GBP/USD Exchange Rate Strengthens amid UBS Rescue of Credit Suisse
The Pound US Dollar (GBP/USD) exchange rate is firming despite the banking sector crisis continuing to spook the markets.
At time of writing the GBP/USD exchange rate is around $1.2222, a 0.39% leap from this morning.
US Dollar (USD) Supported by Softening Market Sentiment
The US Dollar (USD) is trading with mixed success this morning despite a downbeat market mood. With the announcement from the Federal Reserve offering swap lines with four other major central banks in order to make sure liquidity remains, the US Dollar remains under pressure.
The Fed revealed late last night that it would offer US Dollar swaps to the Bank of Japan (BoJ), Bank of Canada (BoC), Swiss National Bank (SNB), and the European Central Bank (ECB). The Fed said in a statement:
‘The network of swap lines among these central banks is a set of available standing facilities and serve as an important liquidity backstop to ease strains in global funding markets.’
Despite the market mood dampening significantly, the fears stemming from the US banking system could be deterring investors.
Looking ahead, amid a thin trading calendar for the next couple of days, USD investors will be keenly watching the banking sector crisis. With a flurry of major interest rate decisions this week, it will be interesting to see how the recent events will influence policymakers. A slowdown in tightening cycles could boost market sentiment but could deter USD investors to more riskier assets.

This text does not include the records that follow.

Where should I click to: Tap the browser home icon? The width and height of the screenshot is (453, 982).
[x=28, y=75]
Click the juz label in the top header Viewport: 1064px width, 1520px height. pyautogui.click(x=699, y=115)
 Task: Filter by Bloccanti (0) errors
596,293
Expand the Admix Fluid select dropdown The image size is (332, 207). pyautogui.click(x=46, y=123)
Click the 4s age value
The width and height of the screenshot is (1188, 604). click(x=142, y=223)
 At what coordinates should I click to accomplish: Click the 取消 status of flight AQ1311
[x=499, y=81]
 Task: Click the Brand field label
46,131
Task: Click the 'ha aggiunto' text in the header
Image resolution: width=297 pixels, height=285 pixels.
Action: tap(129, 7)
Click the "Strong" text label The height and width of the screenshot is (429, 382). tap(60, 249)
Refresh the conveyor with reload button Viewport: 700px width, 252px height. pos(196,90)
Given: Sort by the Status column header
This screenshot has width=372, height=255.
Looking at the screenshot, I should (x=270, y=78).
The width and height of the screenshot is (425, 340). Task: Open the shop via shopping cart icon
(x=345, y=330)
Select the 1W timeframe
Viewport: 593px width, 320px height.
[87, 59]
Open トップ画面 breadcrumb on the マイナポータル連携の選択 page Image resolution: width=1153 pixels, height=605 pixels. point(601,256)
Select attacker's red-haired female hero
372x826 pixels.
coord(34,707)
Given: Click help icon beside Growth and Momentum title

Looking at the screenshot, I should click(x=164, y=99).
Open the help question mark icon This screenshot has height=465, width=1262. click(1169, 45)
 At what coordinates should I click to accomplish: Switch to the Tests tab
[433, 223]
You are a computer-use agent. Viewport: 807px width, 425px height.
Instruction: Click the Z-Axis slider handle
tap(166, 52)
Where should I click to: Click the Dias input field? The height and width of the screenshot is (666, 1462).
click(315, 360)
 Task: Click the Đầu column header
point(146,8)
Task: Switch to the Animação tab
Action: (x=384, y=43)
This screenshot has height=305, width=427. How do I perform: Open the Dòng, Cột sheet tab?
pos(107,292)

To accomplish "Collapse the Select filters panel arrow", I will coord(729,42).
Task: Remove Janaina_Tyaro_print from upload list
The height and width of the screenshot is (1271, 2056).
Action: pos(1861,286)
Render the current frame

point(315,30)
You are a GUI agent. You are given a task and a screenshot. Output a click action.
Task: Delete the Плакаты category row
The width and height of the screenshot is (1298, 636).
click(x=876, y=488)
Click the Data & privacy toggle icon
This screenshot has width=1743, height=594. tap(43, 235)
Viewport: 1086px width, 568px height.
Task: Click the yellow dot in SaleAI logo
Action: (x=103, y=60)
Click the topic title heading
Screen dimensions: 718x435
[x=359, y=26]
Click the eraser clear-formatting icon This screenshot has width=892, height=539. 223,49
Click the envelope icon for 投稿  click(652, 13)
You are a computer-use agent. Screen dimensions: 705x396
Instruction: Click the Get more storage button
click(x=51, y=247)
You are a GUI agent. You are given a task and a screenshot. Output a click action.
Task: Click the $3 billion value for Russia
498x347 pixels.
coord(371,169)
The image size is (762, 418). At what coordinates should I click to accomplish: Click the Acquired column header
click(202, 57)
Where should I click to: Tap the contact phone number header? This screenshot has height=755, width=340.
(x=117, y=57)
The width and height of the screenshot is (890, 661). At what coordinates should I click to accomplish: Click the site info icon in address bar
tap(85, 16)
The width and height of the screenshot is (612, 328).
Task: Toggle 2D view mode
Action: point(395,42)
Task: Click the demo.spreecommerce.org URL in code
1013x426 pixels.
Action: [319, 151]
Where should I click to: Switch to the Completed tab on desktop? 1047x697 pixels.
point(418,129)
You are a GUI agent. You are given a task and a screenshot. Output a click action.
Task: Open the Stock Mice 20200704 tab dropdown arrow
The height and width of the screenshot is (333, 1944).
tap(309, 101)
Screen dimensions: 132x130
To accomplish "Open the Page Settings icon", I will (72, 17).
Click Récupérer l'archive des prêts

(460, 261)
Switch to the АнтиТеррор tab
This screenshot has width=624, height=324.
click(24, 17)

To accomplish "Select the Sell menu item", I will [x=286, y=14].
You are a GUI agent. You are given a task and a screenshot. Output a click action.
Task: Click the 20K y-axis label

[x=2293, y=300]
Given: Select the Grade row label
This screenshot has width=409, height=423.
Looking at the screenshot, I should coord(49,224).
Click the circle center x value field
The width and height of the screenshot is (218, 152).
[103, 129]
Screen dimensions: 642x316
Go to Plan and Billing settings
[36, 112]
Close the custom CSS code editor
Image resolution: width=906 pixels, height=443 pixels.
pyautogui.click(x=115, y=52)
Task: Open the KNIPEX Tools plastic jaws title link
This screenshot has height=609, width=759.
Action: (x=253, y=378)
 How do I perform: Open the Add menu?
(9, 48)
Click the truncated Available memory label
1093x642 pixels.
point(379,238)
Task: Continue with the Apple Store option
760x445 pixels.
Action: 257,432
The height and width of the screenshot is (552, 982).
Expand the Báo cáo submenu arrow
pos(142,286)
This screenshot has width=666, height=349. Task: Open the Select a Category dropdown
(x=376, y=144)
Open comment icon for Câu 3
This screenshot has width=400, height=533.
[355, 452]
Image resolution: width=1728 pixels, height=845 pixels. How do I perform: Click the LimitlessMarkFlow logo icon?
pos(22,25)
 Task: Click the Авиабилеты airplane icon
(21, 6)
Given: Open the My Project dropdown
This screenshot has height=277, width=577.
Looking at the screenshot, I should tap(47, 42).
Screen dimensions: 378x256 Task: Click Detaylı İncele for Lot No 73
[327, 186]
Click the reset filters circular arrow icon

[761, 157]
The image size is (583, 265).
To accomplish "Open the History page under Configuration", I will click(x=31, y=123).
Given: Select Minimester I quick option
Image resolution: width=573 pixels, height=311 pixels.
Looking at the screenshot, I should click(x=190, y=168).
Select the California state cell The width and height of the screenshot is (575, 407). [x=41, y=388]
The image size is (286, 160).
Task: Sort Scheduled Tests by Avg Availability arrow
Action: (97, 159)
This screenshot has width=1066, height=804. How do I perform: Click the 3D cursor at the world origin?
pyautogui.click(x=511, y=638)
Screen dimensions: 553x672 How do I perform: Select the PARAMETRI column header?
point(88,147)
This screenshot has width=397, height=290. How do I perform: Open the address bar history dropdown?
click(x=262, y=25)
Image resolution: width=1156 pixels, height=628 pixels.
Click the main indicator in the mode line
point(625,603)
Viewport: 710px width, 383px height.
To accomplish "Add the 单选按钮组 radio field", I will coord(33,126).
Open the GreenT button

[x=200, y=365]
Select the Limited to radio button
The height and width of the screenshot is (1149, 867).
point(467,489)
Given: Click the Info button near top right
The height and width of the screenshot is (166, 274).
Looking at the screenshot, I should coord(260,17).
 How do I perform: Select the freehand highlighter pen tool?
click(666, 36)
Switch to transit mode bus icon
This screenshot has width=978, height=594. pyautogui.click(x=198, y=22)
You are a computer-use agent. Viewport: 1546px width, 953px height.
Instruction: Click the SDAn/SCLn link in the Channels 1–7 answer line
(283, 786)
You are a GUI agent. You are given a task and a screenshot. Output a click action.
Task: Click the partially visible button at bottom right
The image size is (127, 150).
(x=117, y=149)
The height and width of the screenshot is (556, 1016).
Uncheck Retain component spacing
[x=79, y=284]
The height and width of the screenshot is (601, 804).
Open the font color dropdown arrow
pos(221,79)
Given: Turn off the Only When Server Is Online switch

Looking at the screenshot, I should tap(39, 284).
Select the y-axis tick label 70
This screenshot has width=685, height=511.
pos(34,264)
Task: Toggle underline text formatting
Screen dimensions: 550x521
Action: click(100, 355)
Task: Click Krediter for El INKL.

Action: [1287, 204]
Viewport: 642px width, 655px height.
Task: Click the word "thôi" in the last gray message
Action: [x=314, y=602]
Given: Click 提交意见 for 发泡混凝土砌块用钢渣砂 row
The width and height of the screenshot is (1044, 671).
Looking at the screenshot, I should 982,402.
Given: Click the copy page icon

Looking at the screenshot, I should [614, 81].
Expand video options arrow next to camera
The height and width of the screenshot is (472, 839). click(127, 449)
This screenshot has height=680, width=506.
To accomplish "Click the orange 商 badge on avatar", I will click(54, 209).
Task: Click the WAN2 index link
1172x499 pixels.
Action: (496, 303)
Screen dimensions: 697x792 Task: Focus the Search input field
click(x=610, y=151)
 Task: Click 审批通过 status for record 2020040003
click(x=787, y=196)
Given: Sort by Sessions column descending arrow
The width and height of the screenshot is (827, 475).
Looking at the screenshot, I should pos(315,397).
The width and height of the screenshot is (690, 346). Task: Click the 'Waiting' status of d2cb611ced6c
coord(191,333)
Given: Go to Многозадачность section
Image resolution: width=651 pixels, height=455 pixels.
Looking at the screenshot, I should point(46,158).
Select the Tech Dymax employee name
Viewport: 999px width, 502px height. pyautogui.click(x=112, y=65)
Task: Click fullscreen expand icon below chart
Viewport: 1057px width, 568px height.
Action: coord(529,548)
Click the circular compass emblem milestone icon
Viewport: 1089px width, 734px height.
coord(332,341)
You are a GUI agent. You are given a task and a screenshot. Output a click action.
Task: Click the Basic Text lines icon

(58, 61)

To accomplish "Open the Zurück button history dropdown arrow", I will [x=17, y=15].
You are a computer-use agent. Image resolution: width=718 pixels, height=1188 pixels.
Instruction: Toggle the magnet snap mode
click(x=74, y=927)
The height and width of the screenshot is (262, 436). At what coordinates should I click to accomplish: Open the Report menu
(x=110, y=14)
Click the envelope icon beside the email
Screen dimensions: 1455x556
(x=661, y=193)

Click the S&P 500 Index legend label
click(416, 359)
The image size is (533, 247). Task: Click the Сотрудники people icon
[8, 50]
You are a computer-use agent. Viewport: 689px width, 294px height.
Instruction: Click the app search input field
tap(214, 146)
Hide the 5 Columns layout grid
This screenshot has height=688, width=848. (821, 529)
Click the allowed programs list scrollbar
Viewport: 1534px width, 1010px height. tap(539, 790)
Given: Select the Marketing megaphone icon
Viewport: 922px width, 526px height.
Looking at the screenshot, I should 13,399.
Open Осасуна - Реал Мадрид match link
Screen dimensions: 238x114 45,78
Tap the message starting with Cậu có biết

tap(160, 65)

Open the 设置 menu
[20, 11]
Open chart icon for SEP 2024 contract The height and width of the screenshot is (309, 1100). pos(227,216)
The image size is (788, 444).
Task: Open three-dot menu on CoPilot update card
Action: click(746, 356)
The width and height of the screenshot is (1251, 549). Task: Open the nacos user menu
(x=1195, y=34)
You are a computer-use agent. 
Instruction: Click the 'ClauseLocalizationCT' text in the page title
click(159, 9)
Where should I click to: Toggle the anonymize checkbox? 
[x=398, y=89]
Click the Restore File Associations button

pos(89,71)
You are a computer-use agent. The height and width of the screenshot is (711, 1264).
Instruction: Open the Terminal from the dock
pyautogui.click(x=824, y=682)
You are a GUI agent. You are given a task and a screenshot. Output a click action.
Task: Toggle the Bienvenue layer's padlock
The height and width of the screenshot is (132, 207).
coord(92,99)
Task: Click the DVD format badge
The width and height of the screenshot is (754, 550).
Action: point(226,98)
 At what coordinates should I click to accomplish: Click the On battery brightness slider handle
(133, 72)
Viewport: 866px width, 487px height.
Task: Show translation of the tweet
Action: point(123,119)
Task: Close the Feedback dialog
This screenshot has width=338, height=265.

Pound (GBP) Undermined by Potential Interest Rate Pause
Meanwhile, the Pound is finding renewed strength without a clear motive amidst the banking sector turmoil. With GBP investors looking ahead to both the inflation rate and the Bank of England’s (BoE) interest rate decision, the banking crisis will take centre stage in the meantime.
Keeping a firm lid on Sterling this morning, however, is the possibility of a pause in the interest rate hike cycle. With the ongoing panic in the banking sector, and elevated interest rates now showing signs of impacting the market, central bank policymakers are thinking twice about continuing their monetary policy. The markets are now pricing in a 57% probability that the BoE will leave interest rates unchanged, and a 43% chance of a quarter percent raise.
Looking ahead, the Pound could come under pressure if rate hike bets are slashed further. Any further developments in the banking sector maelstrom could weigh on investors and BoE policymakers. With the latest inflation rate on Wednesday, and the interest rate on Thursday, Sterling could slide if the central bank turns dovish.